On the 25th of April the bill passed the Committee. Four days afterwards, Lord Monteagle again opposed it, saying that he saw, “with great alarm and regret,” what seemed to him to be meant to produce a break-up of existing Savings Banks, and the substitution of the action of a salaried Government department for what he might call a great public charity, directed by benevolent persons acting gratuitously in their own neighbourhood. He went over the ground he had taken only a few days before, but in a spirit very much more subdued and less confident; and when the bill passed, he entered a long and laboured “protest” against it (vide Hansard, vol. clxii. page 1213, where many more of Lord Monteagle's “protests” may be found). The Post Office Savings Bank Act, which we give in extenso,[176] received the Royal Assent on the 17th of May, 1861.
[152] From this statement the ten or twelve principal banks in the country, many of which are open every day, and all in a flourishing financial condition, are of course excepted.
[153] Tracts on Poor Laws and Pauper Management, included in the Works of Jeremy Bentham, edited by Sir John Bowring, vol. viii. edit. 1843, page 408. The punctuation and the italics of the above extract are Bentham's own.
[154] A little Handy Book on the subject, published in 1861, by Mr. H. Riseborough Sharman, one of the Editors of the Insurance Gazette, and which deservedly had a large sale, went over very ably, though in a way which produced considerable acrimony from some portion of the public press, some of this ground. Though it is open to question whether at so early a date it was not premature, and, whether in the peculiar form of a manual for intending depositors, it was wise to enter upon a discussion of these points, it is certain that by means of this pamphlet and other advocacy, Mr. Sharman laboured very hard and very zealously to prepare the public mind for the adoption of the scheme of Postal Banks, and to spread a knowledge of their benefits after the measure had become law.
[155] Duties of the Public with respect to Charitable Savings Banks. Dublin 1852.
[156] On the present State of the Savings Bank Question. Dublin, 1855.
[157] Mr. Sharman's Handy Book, p. 10, 2d edit.
[158] Mr. Sharman's Handy Book, p. 11, 2d edit.
[159] It is pretty generally known, that no profit whatever accrues to the Post Office on orders for which threepence only is charged; yet in spite, as it were, of this fact, we find that Mr.

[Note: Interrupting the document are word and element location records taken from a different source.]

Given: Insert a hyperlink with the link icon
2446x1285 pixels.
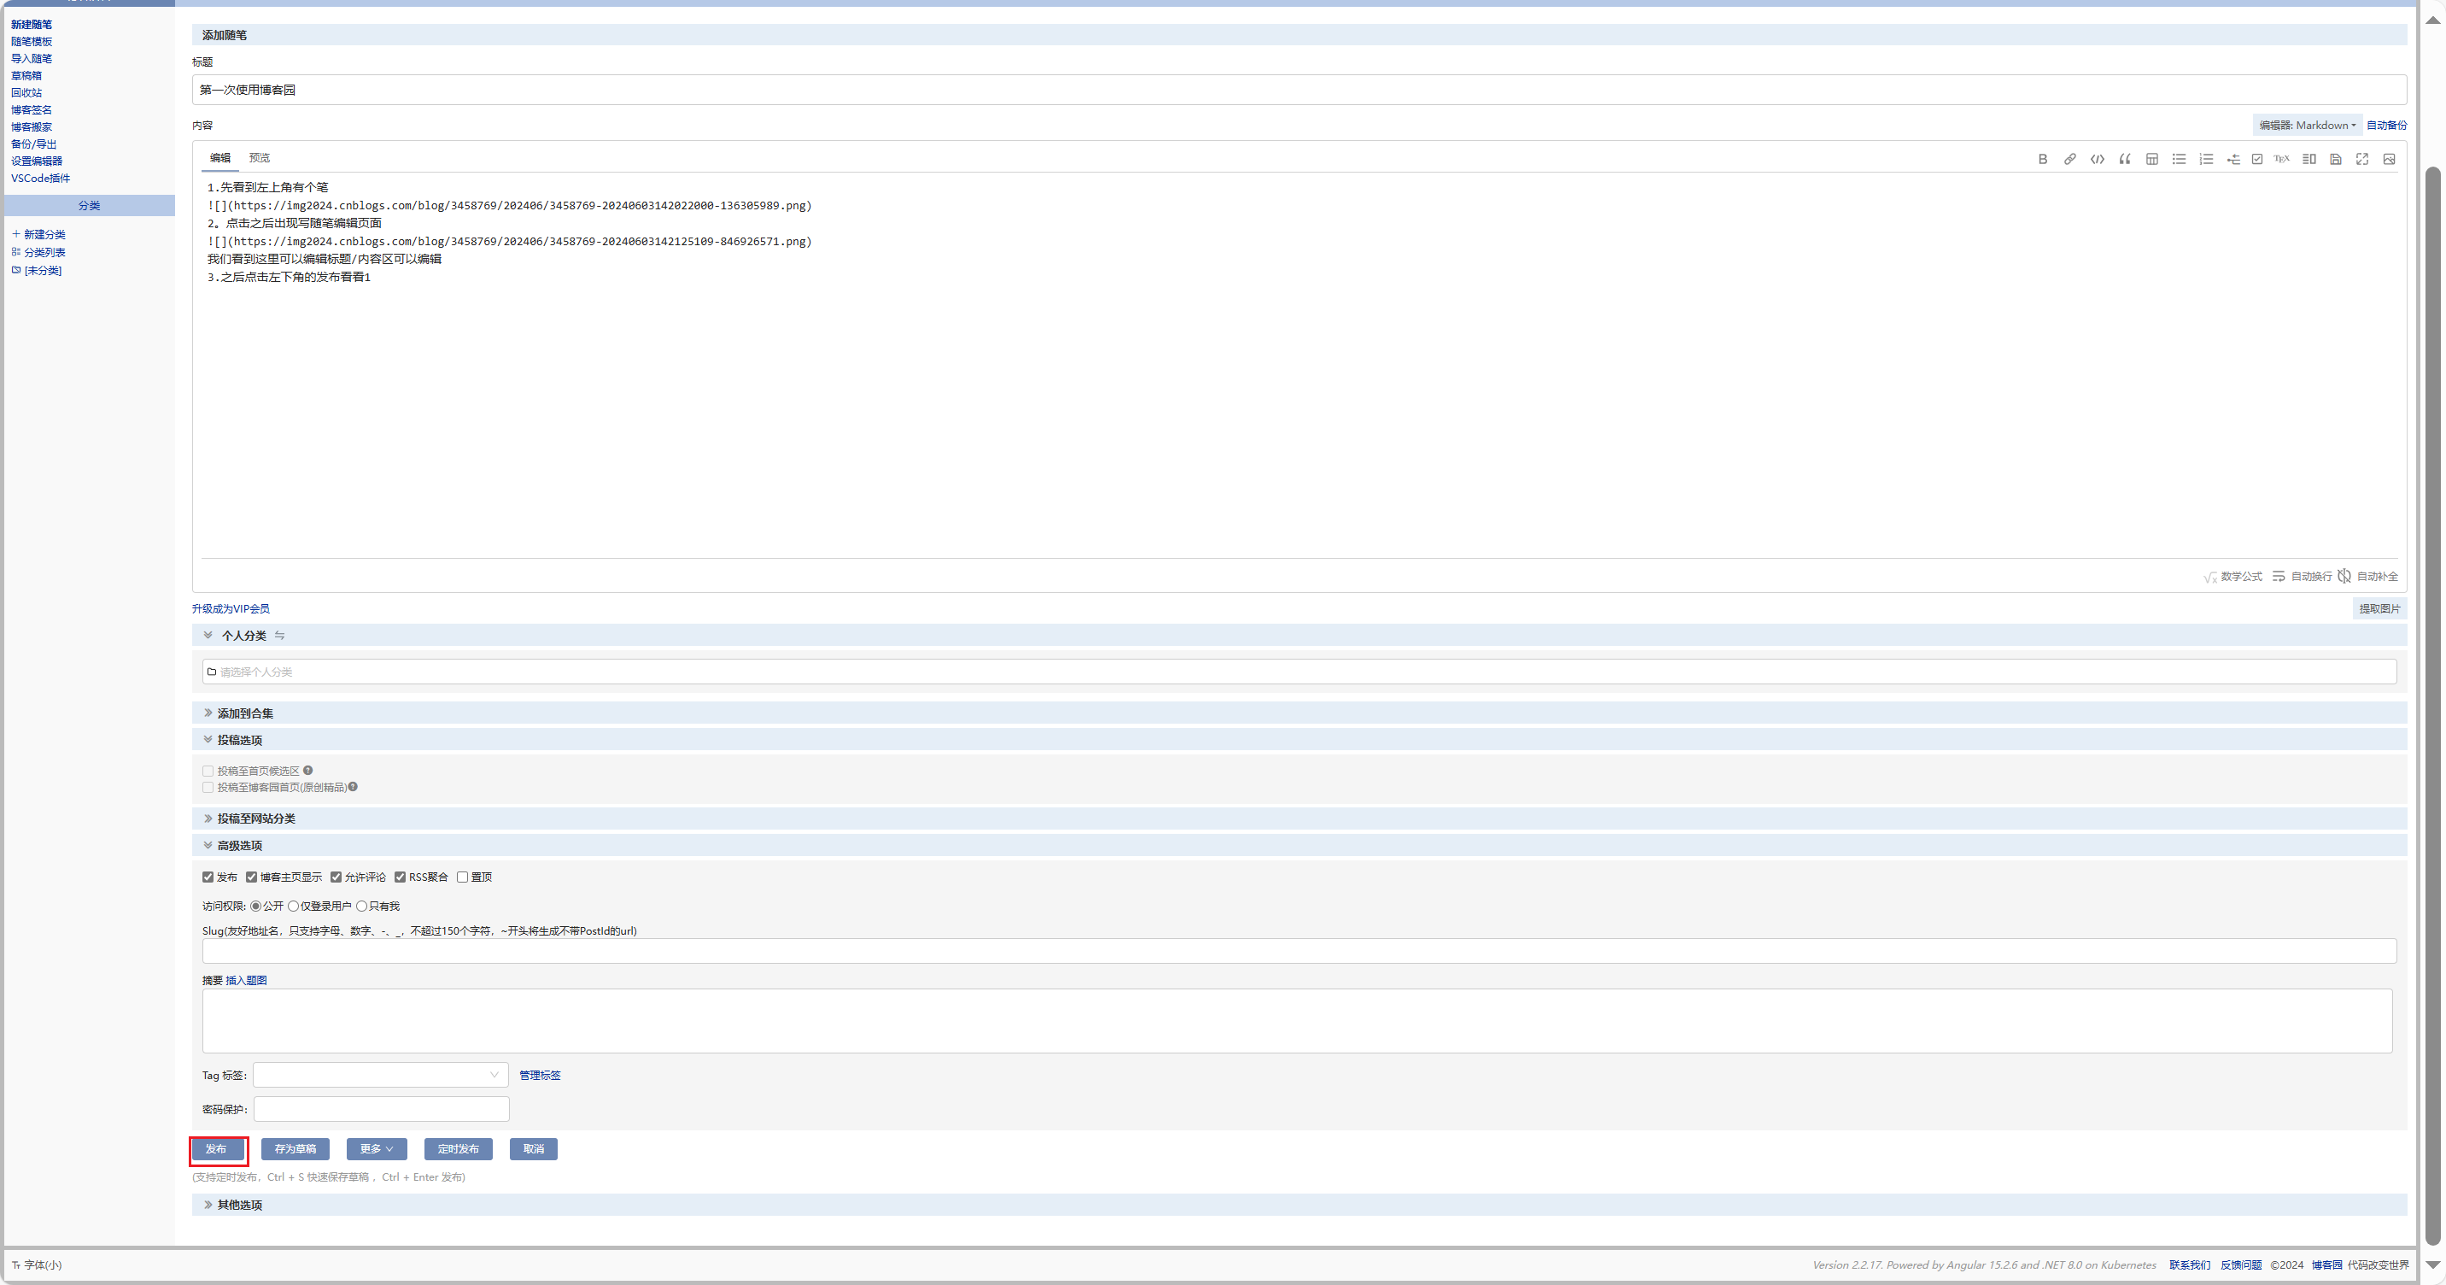Looking at the screenshot, I should tap(2070, 159).
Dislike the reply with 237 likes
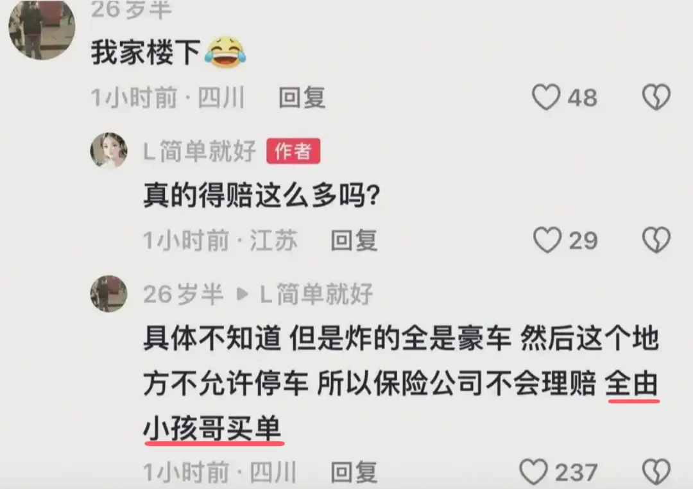Screen dimensions: 693x489 pos(656,472)
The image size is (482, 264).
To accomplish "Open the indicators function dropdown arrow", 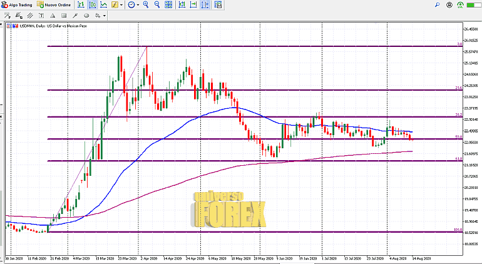I will click(121, 4).
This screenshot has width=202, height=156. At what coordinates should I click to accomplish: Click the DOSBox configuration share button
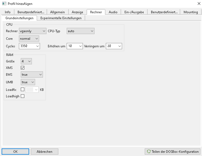point(173,151)
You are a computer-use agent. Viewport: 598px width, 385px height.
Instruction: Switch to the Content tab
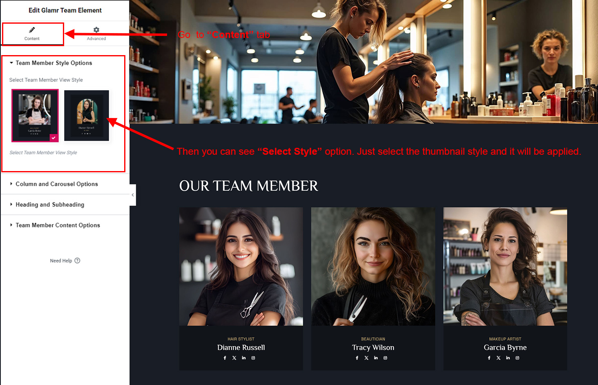pyautogui.click(x=32, y=33)

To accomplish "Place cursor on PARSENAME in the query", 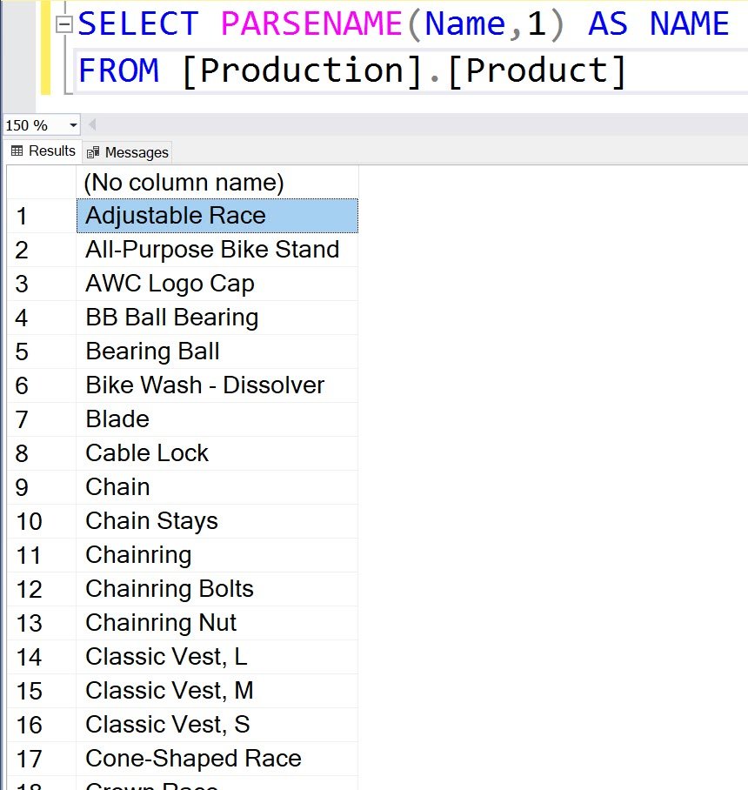I will (311, 23).
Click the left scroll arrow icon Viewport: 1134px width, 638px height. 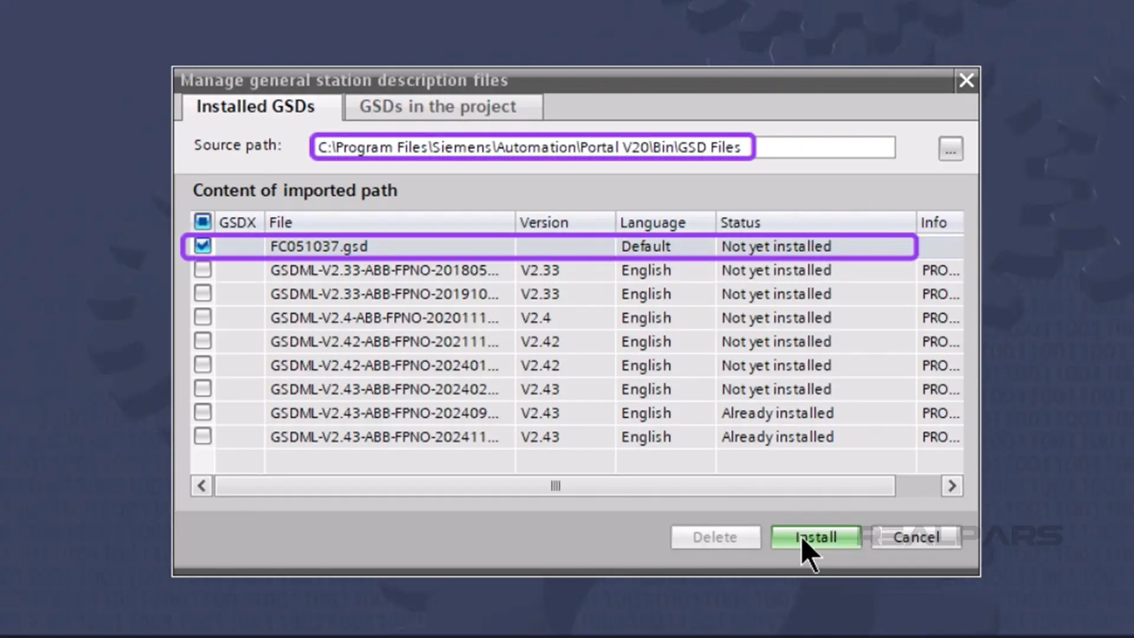tap(201, 486)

Scratchley, in his Practical Treatise, takes up Mr. Ayrton's proposals, and “recommends” that “Money Order officials receive deposits on behalf of the nearest Savings Bank,” and “that this should be done at a cost to the depositor of one penny for any sum not exceeding 5l.” “It is also,” adds Mr. Scratchley, “very desirable that the valuable privilege of freedom from postage recommended by Mr. Whitbread should be granted for the books and documents required to be transmitted on behalf of Savings Banks.” Mr. Whitbread, it will remembered, made this one of the conditions of his scheme of National Banks; and it is quite evident that none but National institutions could obtain such a provision. “The valuable privilege of freedom from postage,” would, we should think, be considered very desirable by a variety of different societies and interests, if only they could obtain it!